1. Punch Brothers
It is hard to understate the influence that the Punch Brothers continue to have over the up and coming generation of acoustic musicians. For Bluegrass pickers between the age of 18-30, you can expect two pervasive narratives of how they came to love the genre.
The first is that they were raised with the music. They grew up listening to radio broadcasts from The Opry, or their parents had a Ricky Skaggs album on repeat in the car as they drove to school every morning. Some were raised running around the yard while their parents picked fiddle tunes on the porch, and some grew up listening to Bluegrass gospel songs at church.
The second narrative is the defining narrative of this generation's engagement with the genre of Bluegrass. It is the story of musicians who grew up with music other than Bluegrass, and then entered the genre because they heard this new band that didn't sound like anything ever before produced.
Ask any young Bluegrass musician if the Punch Brothers have had an influence on them. I believe that most will say yes. There are many notable albums coming out now that have echoes of that influence. Even our debut record is unabashedly influenced by them. Songs like "Celestial Navigation" and "Radio Waves" wouldn’t exist without the Punch Brothers.
One of my sustaining memories is the night that Jack Dunlevie and I went to see the Punch Brothers at The Vilar Center in Beaver Creek. We were both aspiring guitarists at the time, and I remember hearing them play the Josh Ritter song "Another New World". Near the end of the song, the band starting swelling together, mimicking the rise and fall of heavy surf with their instruments. The whole thing got louder and louder until it held at a moment of climactic tension. All at once, amidst the overwhelming noise, the band members ceased their playing, cutting off in perfect unison from the cacophony and leaving the room buzzing with the echoes of the music.
I still remember the feeling I had in that song's wake. It was a feeling I now hope to instill in my audiences.
2. The Lonesome River Band
Is the wider Colorado Bluegrass audience ready for this band? Absolutely. Based on my field research, however, no one out here knows about them. By field research, I mean that whenever Meadow Mountain plays a Lonesome River Band song, I make sure the audience knows it is written or popularized by them. Whenever I say into the mic "This is a Lonesome River Band song" in Colorado, I hear crickets.
There are a couple of reasons for this. The first is that The Lonesome River band is a far cry from what I would call "Colorado Bluegrass". While Colorado grassers are known for pushing genre boundaries and often taking a more exploratory approach to the music, bands like The Lonesome River Band are known for their adherence to the traditional styling of Bluegrass. While there is certainly a traditional scene in Colorado, it is a minuscule slice of the collective Colorado Bluegrass Lover pie chart.
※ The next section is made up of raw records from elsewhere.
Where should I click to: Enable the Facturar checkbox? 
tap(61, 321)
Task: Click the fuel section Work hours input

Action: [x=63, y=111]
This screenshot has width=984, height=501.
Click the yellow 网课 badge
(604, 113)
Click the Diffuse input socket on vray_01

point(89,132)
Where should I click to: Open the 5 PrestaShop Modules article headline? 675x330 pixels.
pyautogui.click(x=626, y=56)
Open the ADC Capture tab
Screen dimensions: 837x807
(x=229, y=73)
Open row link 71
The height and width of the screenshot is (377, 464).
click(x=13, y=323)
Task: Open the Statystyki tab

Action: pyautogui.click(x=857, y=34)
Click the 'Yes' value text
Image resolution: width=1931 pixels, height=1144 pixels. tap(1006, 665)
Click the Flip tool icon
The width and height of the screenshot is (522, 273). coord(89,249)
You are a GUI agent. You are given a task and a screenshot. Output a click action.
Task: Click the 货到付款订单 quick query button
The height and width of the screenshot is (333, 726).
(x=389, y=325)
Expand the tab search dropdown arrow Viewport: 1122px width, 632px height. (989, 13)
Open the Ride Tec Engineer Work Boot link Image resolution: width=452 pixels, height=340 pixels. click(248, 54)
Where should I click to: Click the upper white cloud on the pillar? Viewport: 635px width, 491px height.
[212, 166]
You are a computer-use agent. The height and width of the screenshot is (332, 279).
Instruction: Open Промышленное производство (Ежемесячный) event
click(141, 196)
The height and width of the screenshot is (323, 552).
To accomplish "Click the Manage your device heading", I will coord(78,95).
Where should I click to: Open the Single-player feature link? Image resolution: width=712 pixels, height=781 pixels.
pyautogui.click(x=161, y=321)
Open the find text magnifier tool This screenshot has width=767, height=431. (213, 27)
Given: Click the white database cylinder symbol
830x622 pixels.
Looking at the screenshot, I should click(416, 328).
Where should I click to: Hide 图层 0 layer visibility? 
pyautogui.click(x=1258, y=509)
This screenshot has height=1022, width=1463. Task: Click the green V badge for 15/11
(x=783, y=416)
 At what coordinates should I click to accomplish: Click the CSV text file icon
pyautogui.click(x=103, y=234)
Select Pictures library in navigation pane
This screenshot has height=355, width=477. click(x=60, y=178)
The other reason that no one in Colorado knows about them is that The Lonesome River band NEVER comes to Colorado. They are an East Coast band in the true sense of the word. They keep an extensive show schedule while never straying too far from those Blue ridge Mountains.
Because of this, I was introduced to the band only because George Guthrie brought the good word across the plains from Virginia when he moved out to Colorado. He told me I should check them out, and within weeks I had two records on repeat for the greater part of a year. Those two records were "Carrying The Tradition" and "Coming Back Home To You".
Those records have had an immense impact on how Meadow Mountain approaches Bluegrass. This band was our entrance into expansive world of Country Bluegrass, otherwise known as "Mash", and it has informed how we think about rhythm and the various roles of the instruments as we write songs.
A word of advice: the older the Lonesome River Band Record, the better.